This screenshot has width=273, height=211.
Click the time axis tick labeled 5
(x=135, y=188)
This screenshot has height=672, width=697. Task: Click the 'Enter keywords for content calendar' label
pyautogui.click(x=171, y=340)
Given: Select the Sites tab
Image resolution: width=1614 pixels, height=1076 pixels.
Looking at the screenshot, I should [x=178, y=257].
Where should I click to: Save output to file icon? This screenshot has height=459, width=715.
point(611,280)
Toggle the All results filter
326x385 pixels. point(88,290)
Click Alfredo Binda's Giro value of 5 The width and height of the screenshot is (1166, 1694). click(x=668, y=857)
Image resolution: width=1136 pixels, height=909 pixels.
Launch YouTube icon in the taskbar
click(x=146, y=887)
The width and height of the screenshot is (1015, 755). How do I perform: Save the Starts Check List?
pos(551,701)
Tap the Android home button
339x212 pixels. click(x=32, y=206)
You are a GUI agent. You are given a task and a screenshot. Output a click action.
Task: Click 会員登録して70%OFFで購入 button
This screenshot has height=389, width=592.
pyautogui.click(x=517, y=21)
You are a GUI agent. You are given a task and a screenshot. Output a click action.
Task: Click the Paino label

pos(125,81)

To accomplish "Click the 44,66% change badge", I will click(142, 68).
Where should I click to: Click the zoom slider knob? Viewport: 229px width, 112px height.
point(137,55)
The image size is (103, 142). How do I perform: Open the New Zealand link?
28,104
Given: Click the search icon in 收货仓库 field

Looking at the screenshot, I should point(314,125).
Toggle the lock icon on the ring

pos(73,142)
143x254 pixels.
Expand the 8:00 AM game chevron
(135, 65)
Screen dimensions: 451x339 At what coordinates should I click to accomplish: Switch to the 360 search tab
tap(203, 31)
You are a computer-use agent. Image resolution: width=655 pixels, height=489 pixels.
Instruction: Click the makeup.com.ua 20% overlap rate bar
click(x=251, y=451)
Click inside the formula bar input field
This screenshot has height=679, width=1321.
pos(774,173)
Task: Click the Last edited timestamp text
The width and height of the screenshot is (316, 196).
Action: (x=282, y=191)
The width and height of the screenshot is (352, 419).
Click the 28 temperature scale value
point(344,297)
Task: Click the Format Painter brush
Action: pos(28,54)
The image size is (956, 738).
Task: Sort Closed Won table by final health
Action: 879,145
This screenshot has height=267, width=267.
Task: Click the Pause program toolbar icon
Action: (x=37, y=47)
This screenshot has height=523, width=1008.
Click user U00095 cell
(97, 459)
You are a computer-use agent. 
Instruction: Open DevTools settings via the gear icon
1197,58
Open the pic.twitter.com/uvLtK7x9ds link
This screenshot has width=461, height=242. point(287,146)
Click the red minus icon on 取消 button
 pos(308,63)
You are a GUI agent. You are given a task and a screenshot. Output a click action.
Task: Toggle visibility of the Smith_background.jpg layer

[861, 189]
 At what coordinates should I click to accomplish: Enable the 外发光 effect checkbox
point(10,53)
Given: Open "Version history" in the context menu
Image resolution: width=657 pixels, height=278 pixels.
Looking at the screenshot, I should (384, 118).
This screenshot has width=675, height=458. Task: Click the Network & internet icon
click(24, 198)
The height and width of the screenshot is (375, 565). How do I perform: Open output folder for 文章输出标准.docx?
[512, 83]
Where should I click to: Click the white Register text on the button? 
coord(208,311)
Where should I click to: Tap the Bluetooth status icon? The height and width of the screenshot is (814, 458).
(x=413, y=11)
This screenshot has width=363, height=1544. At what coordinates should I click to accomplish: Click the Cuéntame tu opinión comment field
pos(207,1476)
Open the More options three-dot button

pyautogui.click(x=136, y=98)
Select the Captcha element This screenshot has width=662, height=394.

* Work item *
If a line in the records includes the string "computer", copy it.

* Answer to this task *
You are a computer-use agent. Image resolution: width=655 pixels, height=489 pixels.
You are a computer-use agent. 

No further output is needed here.